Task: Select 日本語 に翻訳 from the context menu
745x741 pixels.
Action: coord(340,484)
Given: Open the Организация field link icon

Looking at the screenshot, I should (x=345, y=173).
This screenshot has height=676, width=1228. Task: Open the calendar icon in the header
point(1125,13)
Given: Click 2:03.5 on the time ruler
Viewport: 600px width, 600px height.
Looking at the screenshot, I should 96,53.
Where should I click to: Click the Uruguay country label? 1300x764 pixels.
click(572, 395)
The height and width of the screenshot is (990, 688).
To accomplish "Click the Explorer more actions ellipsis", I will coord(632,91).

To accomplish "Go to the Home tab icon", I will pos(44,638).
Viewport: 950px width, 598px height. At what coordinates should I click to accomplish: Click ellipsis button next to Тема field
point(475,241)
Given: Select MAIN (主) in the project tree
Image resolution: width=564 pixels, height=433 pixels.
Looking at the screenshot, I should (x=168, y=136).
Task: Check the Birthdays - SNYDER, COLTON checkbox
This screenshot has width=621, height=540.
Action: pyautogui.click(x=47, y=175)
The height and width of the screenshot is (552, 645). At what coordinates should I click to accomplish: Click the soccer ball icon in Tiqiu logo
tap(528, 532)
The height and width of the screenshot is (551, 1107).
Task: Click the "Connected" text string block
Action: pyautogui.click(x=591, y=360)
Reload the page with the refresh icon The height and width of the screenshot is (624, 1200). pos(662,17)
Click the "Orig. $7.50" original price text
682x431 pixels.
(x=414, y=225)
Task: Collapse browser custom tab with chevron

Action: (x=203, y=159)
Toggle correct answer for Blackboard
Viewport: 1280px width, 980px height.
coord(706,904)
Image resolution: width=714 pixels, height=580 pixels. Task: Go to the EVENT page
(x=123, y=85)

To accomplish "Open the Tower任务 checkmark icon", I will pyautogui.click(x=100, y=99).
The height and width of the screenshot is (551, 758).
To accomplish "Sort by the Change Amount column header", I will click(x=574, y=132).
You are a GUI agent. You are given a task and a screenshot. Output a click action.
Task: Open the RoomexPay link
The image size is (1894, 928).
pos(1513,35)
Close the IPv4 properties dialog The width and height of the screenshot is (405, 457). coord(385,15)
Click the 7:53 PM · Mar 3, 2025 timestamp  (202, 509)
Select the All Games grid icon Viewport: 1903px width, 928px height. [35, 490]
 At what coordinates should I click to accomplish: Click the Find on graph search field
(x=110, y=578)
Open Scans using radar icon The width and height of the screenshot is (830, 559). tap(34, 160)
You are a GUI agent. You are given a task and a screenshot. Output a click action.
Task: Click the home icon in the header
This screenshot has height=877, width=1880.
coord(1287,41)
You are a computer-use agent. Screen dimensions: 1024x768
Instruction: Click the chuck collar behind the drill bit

○ ○ ○ ○ ○

[What is expected] Reproduce every record above exactly as it appears.

[Answer for this exercise]
Task: Select 日本語 に翻訳 from the context menu
745x741 pixels.
Action: coord(340,484)
Given: Open the Организация field link icon

Looking at the screenshot, I should (x=345, y=173).
This screenshot has height=676, width=1228. Task: Open the calendar icon in the header
point(1125,13)
Given: Click 2:03.5 on the time ruler
Viewport: 600px width, 600px height.
Looking at the screenshot, I should 96,53.
Where should I click to: Click the Uruguay country label? 1300x764 pixels.
click(572, 395)
The height and width of the screenshot is (990, 688).
To accomplish "Click the Explorer more actions ellipsis", I will coord(632,91).

To accomplish "Go to the Home tab icon", I will pos(44,638).
Viewport: 950px width, 598px height. At what coordinates should I click to accomplish: Click ellipsis button next to Тема field
point(475,241)
Given: Select MAIN (主) in the project tree
Image resolution: width=564 pixels, height=433 pixels.
Looking at the screenshot, I should (x=168, y=136).
Task: Check the Birthdays - SNYDER, COLTON checkbox
This screenshot has width=621, height=540.
Action: pyautogui.click(x=47, y=175)
The height and width of the screenshot is (552, 645). At what coordinates should I click to accomplish: Click the soccer ball icon in Tiqiu logo
tap(528, 532)
The height and width of the screenshot is (551, 1107).
Task: Click the "Connected" text string block
Action: pyautogui.click(x=591, y=360)
Reload the page with the refresh icon The height and width of the screenshot is (624, 1200). pos(662,17)
Click the "Orig. $7.50" original price text
682x431 pixels.
(x=414, y=225)
Task: Collapse browser custom tab with chevron

Action: (x=203, y=159)
Toggle correct answer for Blackboard
Viewport: 1280px width, 980px height.
coord(706,904)
Image resolution: width=714 pixels, height=580 pixels. Task: Go to the EVENT page
(x=123, y=85)

To accomplish "Open the Tower任务 checkmark icon", I will pyautogui.click(x=100, y=99).
The height and width of the screenshot is (551, 758).
To accomplish "Sort by the Change Amount column header", I will click(x=574, y=132).
You are a GUI agent. You are given a task and a screenshot. Output a click action.
Task: Open the RoomexPay link
The image size is (1894, 928).
pos(1513,35)
Close the IPv4 properties dialog The width and height of the screenshot is (405, 457). coord(385,15)
Click the 7:53 PM · Mar 3, 2025 timestamp  (202, 509)
Select the All Games grid icon Viewport: 1903px width, 928px height. [35, 490]
 At what coordinates should I click to accomplish: Click the Find on graph search field
(x=110, y=578)
Open Scans using radar icon The width and height of the screenshot is (830, 559). tap(34, 160)
You are a GUI agent. You are given a task and a screenshot. Output a click action.
Task: Click the home icon in the header
This screenshot has height=877, width=1880.
coord(1287,41)
You are a computer-use agent. Screen dimensions: 1024x768
Instruction: Click the chuck collar behind the drill bit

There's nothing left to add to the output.